Just do like I did and go elsewhere to hunt. Utah can suck a fart as far as I'm concerned. Other states have liberal deer tags and zero pressure. It's never too late to learn a new trick. No mater how old of a dog you are.


----------



## jahan (Sep 7, 2007)

I am sorry to hear that oldfudd. They actually had a slight increase in archery tags this year going with the new 60/20/20 split, but with the new units I think it pushed more people to archery. I personally wish they would give out more archery tags, but I guess that isn't "fair" from what I hear. :roll:


----------



## Markthehunter88 (Nov 5, 2010)

Archery hunting is becoming more popular... what area did you apply for?


----------



## swbuckmaster (Sep 14, 2007)

Sorry to hear about your luck. I was in your shoes a few days ago and was mad thinking I didnt get a tag. Luck would have it my kid and i drew a tag. Now that I drew the tag im actually thinking about turning them in. Weird??

You have to think positive about it. Here are a few options take all your family on a pig hunt in texas for a week. go to another state and rifle hunt better bucks. go to colorado on an elk hunt and hunt loads of bulls with your bow without any competition. Go to wyoming and hunt antelope bucks and does ect. Dont let the poor hunting in utah get you down. 

The grass is defiantly greener elsewhere. I used to think it was too expensive hunting another state until I started looking at how much money I spend on scouting in utah. I honestly believe now its cheaper and easier to hunt out of state and im now home on the weekends. lol


----------



## Califbowmen (Jul 1, 2008)

We haven't hunted in Utah as long as you have but for none of to draw an archery tag is uncalled for. Why can't the archery remain statewide and leave the 30 plus units for ML and Rifle. Im going to start looking at Colorado or New Mexico for archery deer and elk.


----------



## bwhntr (Sep 12, 2007)

Hunt elk! Unlimited archery tags available and MUCH funner to hunt.


----------



## Markthehunter88 (Nov 5, 2010)

bwhntr said:


> Hunt elk! Unlimited archery tags available and MUCH funner to hunt.

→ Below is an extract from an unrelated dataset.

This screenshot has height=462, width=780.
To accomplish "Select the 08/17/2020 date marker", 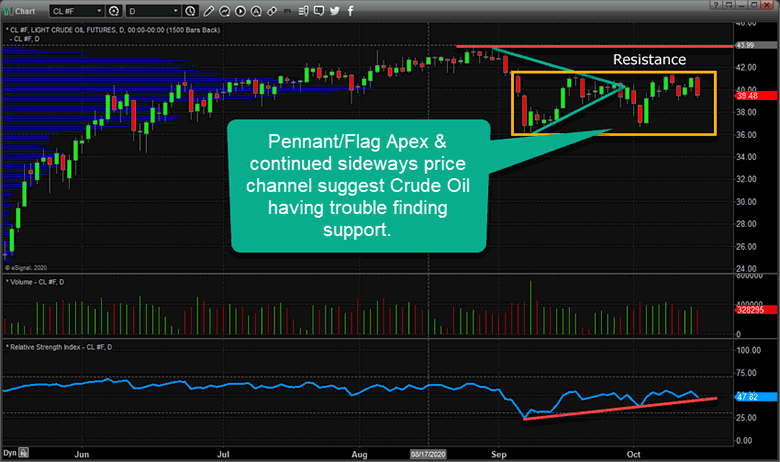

I dont know about "funner" BUT it is equally as fun! :lol:


----------



## Old Fudd (Nov 24, 2007)

I have hunted Elk before. lots a fun fer sure. I just figured not drawing a Deer tag is Crap!
How can the Deer tags be limited and the elk tags R unlimited. Last time I checked theirs heck of alot more Deer! than Elk. Ya think the impact on the Deer population from the archers is so great they need to be limited to a pick your unit to hunt? I just checked with the DWR and when they explained the% of tags split up between Gun hunters, Muzzy Hunters. Dedicated hunters.and the Archers, I was SHOCKED!! Told me they were receiving a TON of complaint calls.. Told the gal cheer up, bound to get worse> Going from a 3 or 5 day rifle hunt in some units to a 9 day hunt. What R they trying to achieve? increase the Deer population? Come on Man.. After all who the HE-- is in charge? The Fox in the Hen House!
As for me. no tag after 48 yrs of Archery hunting SUCKS ! Now my grand sons.and the State of Utah wants to encourage young hunters to get involved.. Few more dumb moves like this Archery Fluke. and they can kiss the young hunters Goodbye! The writing is on the wall.


----------



## Treehugnhuntr (Sep 7, 2007)

swbuckmaster said:


> Sorry to hear about your luck. I was in your shoes a few days ago and was mad thinking I didnt get a tag. Luck would have it my kid and i drew a tag. Now that I drew the tag im actually thinking about turning them in. Weird??
> 
> You have to think positive about it. Here are a few options take all your family on a pig hunt in texas for a week. go to another state and rifle hunt better bucks. go to colorado on an elk hunt and hunt loads of bulls with your bow without any competition. Go to wyoming and hunt antelope bucks and does ect. Dont let the poor hunting in utah get you down.
> 
> The grass is defiantly greener elsewhere. I used to think it was too expensive hunting another state until I started looking at how much money I spend on scouting in utah. I honestly believe now its cheaper and easier to hunt out of state and im now home on the weekends. lol


It aint luck. It's by design and is part of the dirty details that most haven't wanted to acknowledge.


----------



## Flyfishn247 (Oct 2, 2007)

If you look at the remaining tags after the draw oldfudd, there are still some archery tags you can pick up, it just won't be your first choice. But you can still hunt this year (if you don't procrastinate after they go on sale) and take a preference point going into next years draw and more than likely get your first choice of area. Not all is lost, but I do agree, it does suck.


----------



## ridgetop (Sep 13, 2007)

Flyfishn247 said:


> If you look at the remaining tags after the draw oldfudd, there are still some archery tags you can pick up, it just won't be your first choice. But you can still hunt this year (if you don't procrastinate after they go on sale) and take a preference point going into next years draw and more than likely get your first choice of area. Not all is lost, but I do agree, it does suck.


+1


----------



## goofy elk (Dec 16, 2007)

I'll post a link here too... LOTS of permits available!!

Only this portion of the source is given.